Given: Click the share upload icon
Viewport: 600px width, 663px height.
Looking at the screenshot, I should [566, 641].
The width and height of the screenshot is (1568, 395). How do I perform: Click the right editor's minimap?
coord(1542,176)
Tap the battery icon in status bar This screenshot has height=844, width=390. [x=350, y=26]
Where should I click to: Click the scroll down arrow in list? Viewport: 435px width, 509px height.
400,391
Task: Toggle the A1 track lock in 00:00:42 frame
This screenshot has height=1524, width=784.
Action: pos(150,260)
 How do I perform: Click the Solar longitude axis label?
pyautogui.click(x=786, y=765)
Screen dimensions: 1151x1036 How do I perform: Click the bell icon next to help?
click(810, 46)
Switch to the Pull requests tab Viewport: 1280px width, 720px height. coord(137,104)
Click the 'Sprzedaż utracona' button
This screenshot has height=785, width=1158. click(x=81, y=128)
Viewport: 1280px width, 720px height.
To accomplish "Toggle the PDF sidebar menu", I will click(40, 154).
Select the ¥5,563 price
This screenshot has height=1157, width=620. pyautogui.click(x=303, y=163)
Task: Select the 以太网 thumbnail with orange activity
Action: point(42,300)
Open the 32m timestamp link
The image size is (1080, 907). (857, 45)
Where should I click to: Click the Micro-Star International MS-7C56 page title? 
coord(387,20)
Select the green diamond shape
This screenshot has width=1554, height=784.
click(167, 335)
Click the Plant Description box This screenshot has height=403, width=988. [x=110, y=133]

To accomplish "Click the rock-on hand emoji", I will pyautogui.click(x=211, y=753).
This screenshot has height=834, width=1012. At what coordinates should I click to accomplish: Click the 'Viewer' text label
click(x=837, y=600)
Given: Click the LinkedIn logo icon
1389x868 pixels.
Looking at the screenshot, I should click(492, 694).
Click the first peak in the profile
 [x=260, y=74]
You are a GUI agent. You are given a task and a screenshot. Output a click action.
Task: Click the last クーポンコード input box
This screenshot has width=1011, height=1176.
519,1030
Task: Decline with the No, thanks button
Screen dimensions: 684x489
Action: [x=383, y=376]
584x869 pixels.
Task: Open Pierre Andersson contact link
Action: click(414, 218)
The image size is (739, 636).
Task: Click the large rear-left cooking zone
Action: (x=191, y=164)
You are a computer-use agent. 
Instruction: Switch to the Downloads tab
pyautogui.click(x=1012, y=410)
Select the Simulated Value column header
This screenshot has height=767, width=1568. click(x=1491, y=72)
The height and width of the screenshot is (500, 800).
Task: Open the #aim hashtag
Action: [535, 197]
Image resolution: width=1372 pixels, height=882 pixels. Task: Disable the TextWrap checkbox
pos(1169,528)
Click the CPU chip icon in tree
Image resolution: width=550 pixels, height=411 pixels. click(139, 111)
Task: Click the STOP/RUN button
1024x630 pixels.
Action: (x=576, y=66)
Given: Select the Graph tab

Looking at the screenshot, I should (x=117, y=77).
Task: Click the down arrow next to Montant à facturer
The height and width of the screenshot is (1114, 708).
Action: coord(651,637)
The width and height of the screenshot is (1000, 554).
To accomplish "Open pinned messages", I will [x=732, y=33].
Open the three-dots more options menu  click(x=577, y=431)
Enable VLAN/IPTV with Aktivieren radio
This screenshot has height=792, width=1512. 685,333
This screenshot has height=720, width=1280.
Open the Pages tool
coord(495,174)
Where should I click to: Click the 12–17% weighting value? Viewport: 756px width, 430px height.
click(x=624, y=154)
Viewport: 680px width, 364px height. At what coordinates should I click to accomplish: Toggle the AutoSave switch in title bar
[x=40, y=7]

------------

[Work instructions]:
Extract, from the listing above, every line where the string "menu" occurs.

[Output of the exercise]:
To accomplish "Toggle the PDF sidebar menu", I will click(40, 154).
Open the three-dots more options menu  click(x=577, y=431)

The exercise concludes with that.